- [Exercise]
Across all the records, filter for lines with the word "computer" and copy them.

Pixel coordinate grounding data:
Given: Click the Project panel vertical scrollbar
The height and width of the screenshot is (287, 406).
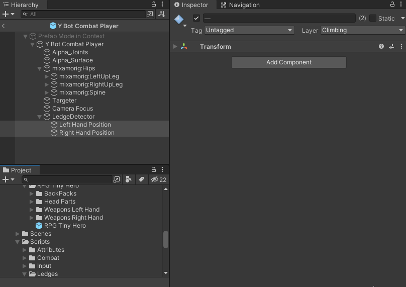Looking at the screenshot, I should [x=166, y=239].
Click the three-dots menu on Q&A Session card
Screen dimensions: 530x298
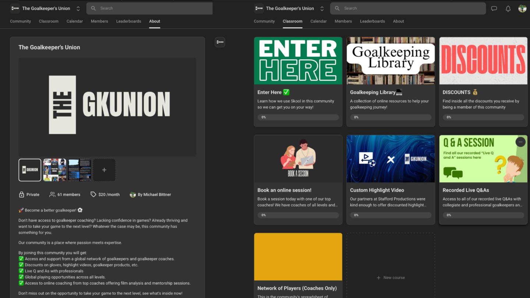point(520,142)
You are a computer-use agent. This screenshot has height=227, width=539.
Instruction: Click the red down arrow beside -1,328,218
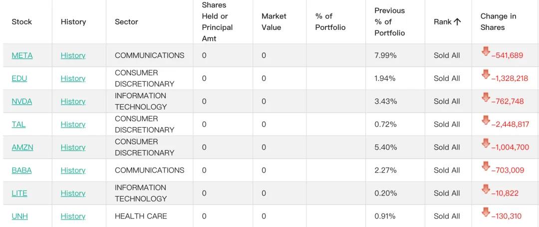pos(486,74)
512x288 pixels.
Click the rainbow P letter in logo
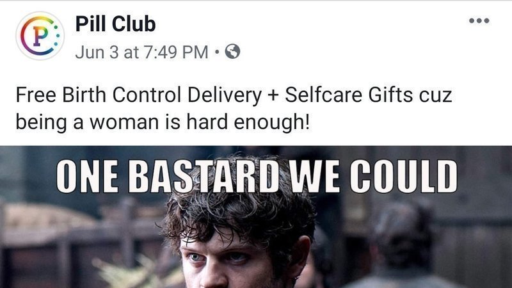click(40, 36)
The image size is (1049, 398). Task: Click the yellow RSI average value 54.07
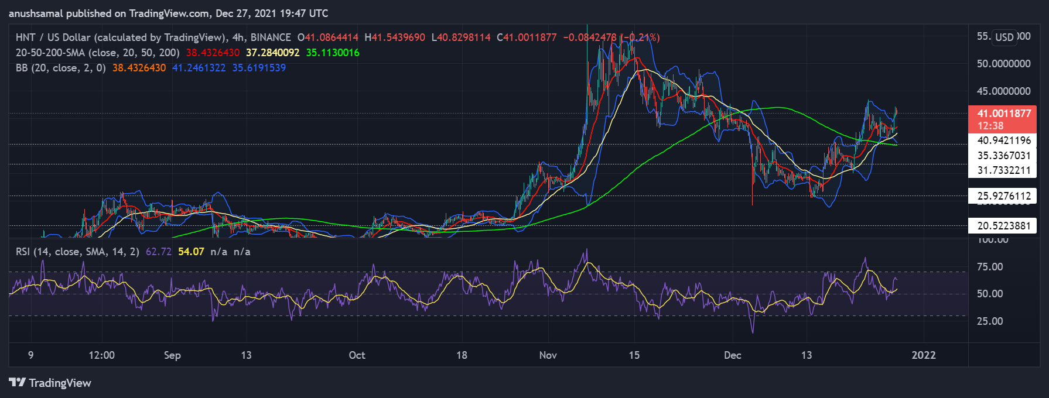coord(191,252)
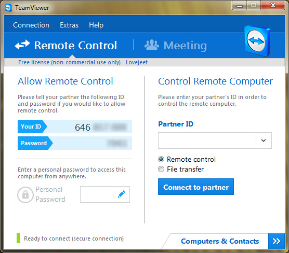Viewport: 289px width, 253px height.
Task: Click the pencil edit icon for the personal password
Action: pos(122,194)

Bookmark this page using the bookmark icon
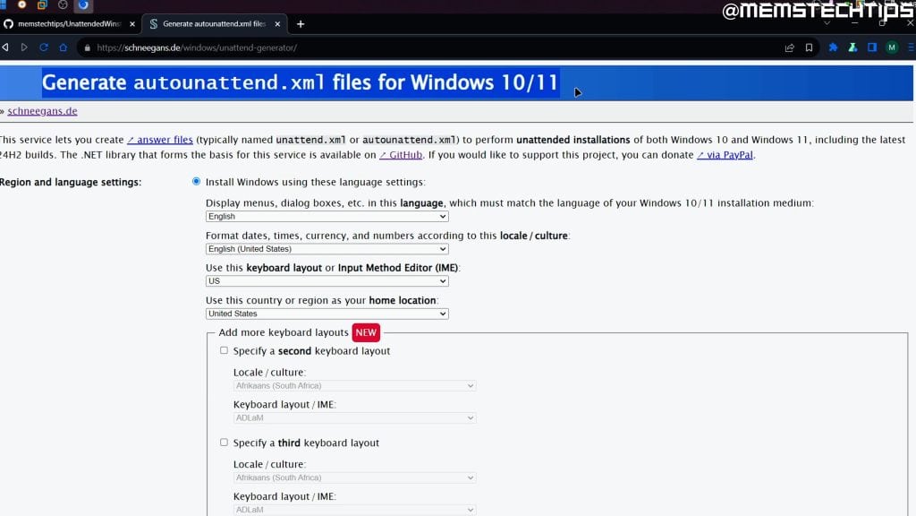[809, 47]
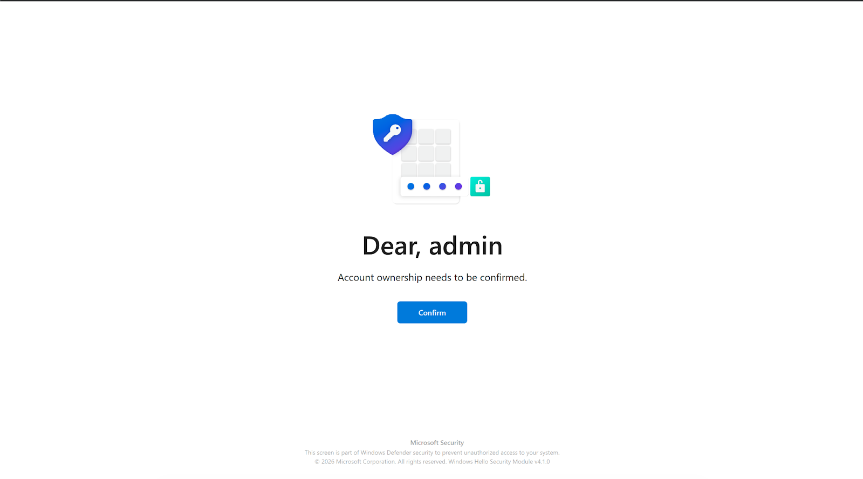Click the green unlocked padlock icon
The width and height of the screenshot is (863, 479).
click(480, 187)
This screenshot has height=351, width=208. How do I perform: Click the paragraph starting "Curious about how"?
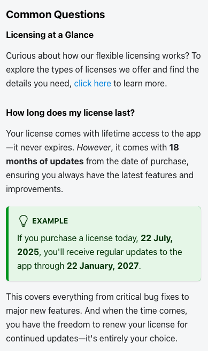pyautogui.click(x=103, y=70)
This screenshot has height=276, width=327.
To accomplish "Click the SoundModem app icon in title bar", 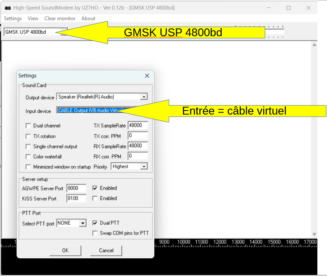I will click(7, 8).

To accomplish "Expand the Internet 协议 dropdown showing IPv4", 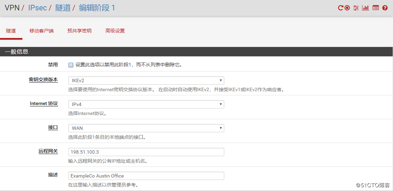I will tap(146, 104).
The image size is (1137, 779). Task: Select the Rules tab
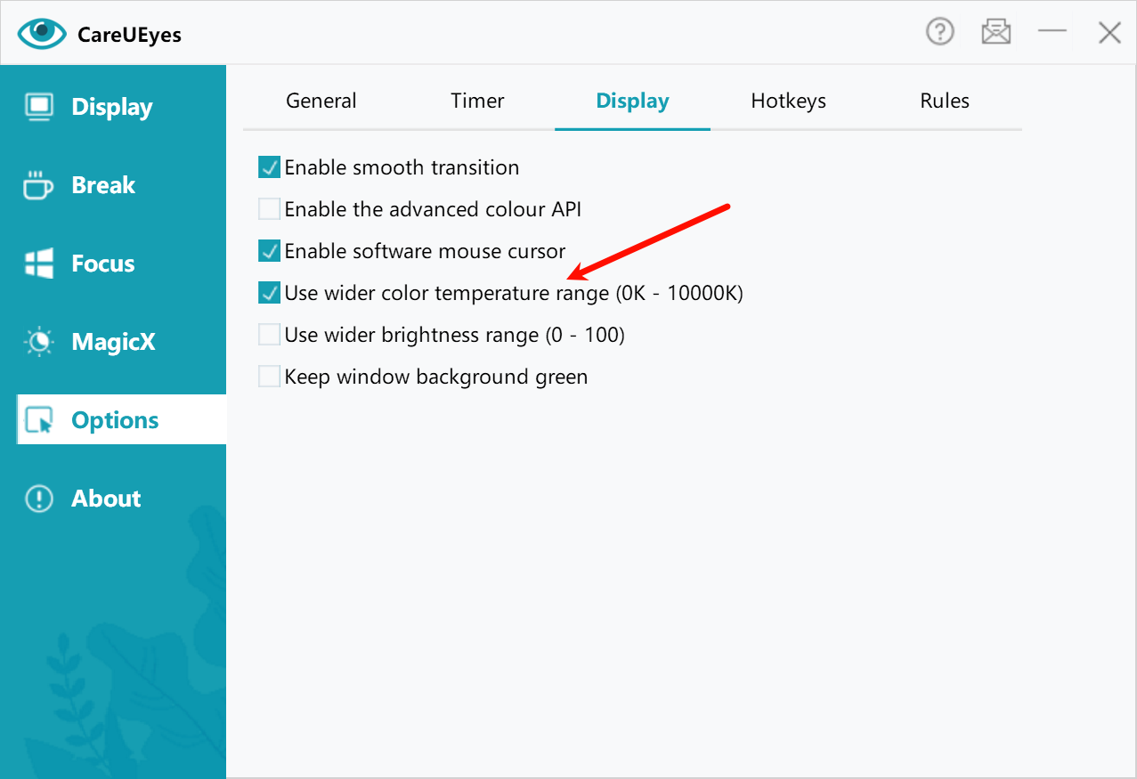944,101
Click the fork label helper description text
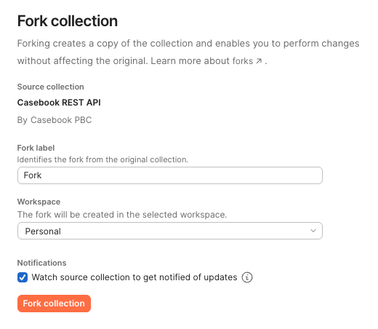378x329 pixels. [x=102, y=159]
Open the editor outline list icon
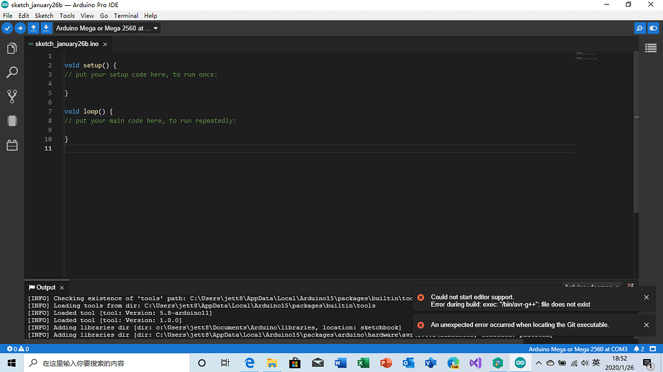Screen dimensions: 663x372 pos(651,48)

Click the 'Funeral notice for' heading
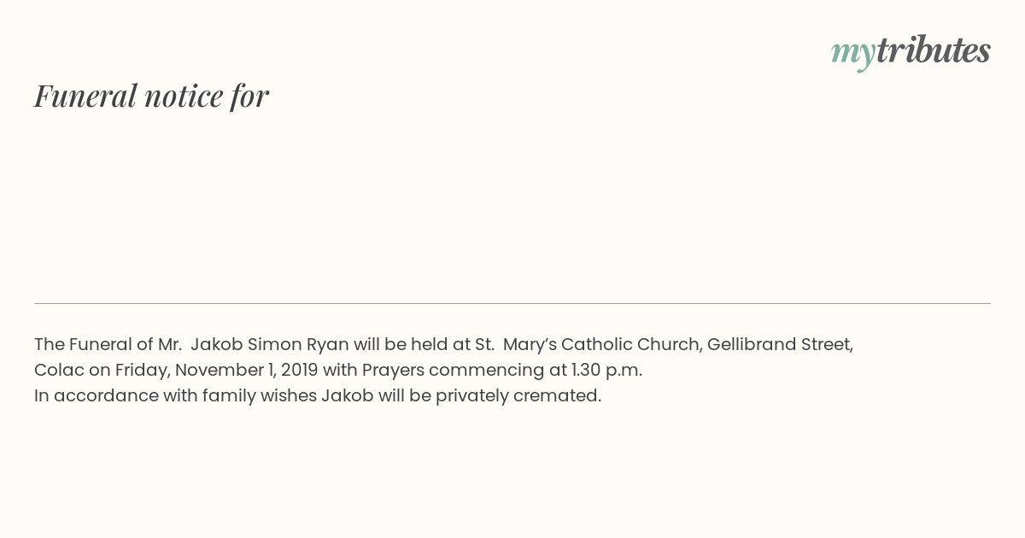151,96
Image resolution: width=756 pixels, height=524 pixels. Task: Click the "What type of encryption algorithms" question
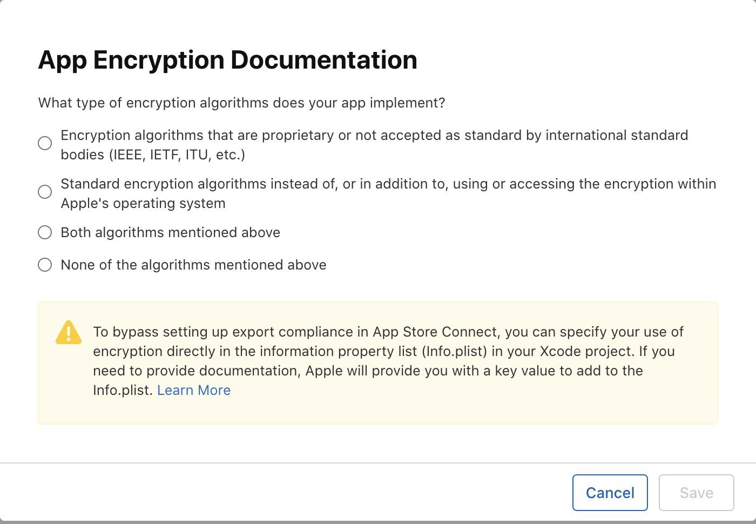[x=241, y=103]
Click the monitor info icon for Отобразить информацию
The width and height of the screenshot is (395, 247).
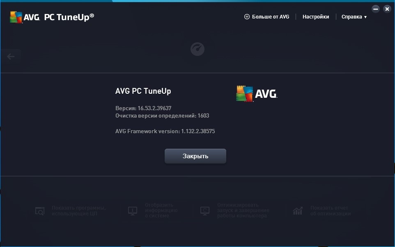(x=133, y=211)
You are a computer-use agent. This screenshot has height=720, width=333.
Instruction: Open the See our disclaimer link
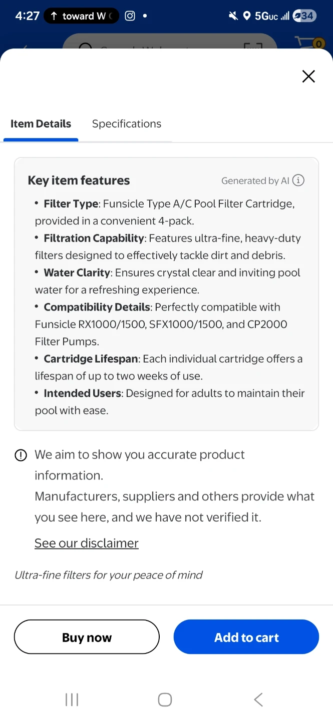pyautogui.click(x=87, y=543)
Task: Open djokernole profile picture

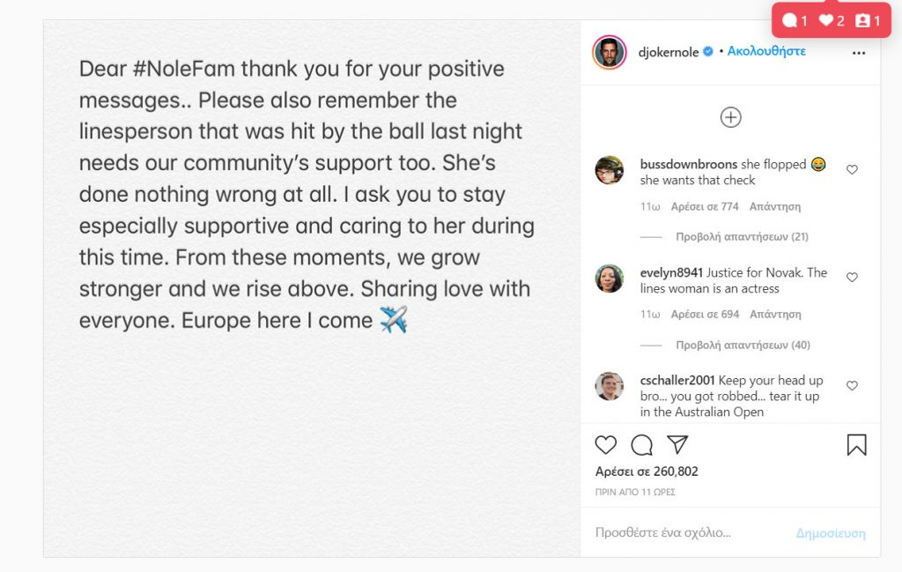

- [Answer to the problem]
You are a computer-use agent. This screenshot has height=227, width=539.
You are a computer-use agent. This screenshot has height=720, width=333.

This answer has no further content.